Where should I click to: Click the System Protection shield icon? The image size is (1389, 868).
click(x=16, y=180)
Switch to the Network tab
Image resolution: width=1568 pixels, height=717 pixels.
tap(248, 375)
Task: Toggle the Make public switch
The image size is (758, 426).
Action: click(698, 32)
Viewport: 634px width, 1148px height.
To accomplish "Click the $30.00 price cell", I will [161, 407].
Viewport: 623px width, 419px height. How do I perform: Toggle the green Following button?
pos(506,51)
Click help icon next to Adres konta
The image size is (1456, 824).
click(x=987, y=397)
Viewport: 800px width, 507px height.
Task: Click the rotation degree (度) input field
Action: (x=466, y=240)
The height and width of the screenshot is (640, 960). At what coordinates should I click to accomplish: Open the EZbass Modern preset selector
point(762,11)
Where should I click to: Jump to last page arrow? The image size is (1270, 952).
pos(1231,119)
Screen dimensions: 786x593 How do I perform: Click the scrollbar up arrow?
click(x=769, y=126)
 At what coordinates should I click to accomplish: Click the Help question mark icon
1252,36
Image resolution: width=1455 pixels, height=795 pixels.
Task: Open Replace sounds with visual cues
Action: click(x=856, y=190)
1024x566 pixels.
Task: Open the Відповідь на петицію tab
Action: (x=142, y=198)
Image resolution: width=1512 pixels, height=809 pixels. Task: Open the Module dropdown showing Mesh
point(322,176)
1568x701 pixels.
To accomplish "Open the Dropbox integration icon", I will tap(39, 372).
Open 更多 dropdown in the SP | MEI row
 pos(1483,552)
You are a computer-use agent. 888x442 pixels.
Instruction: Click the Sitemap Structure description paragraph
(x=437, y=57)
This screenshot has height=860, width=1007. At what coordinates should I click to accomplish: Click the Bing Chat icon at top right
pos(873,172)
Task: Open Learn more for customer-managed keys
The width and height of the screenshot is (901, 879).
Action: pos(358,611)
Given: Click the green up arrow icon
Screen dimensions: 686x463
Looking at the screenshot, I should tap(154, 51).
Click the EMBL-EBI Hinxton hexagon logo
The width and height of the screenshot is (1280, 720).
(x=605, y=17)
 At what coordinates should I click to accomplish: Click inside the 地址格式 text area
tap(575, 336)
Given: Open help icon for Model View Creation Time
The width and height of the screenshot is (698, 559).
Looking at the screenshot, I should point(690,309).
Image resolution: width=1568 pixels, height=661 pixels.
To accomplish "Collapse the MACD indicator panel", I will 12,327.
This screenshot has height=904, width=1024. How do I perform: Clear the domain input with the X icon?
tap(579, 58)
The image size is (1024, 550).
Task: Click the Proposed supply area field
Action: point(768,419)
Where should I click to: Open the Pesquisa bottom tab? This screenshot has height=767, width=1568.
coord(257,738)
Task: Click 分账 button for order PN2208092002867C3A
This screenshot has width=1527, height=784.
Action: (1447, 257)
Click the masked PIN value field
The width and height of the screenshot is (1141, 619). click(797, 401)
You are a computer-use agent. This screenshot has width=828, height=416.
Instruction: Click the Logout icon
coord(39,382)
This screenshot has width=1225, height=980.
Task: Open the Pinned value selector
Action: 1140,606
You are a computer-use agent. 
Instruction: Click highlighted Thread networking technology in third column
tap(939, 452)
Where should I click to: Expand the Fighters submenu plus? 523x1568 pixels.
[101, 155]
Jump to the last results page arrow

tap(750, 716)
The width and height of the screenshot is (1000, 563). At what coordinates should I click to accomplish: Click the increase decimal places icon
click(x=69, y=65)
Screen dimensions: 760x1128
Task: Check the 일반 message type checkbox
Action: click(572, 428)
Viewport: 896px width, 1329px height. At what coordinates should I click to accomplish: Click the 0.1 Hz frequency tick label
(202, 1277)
········
TASK REQUIREMENTS:
Print the lines again verbatim, beginning with the line that contains "Task: Click 分账" and ending after the line that contains "The width and height of the screenshot is (1141, 619).".

COMPLETE RESPONSE:
Task: Click 分账 button for order PN2208092002867C3A
This screenshot has width=1527, height=784.
Action: (1447, 257)
Click the masked PIN value field
The width and height of the screenshot is (1141, 619). click(797, 401)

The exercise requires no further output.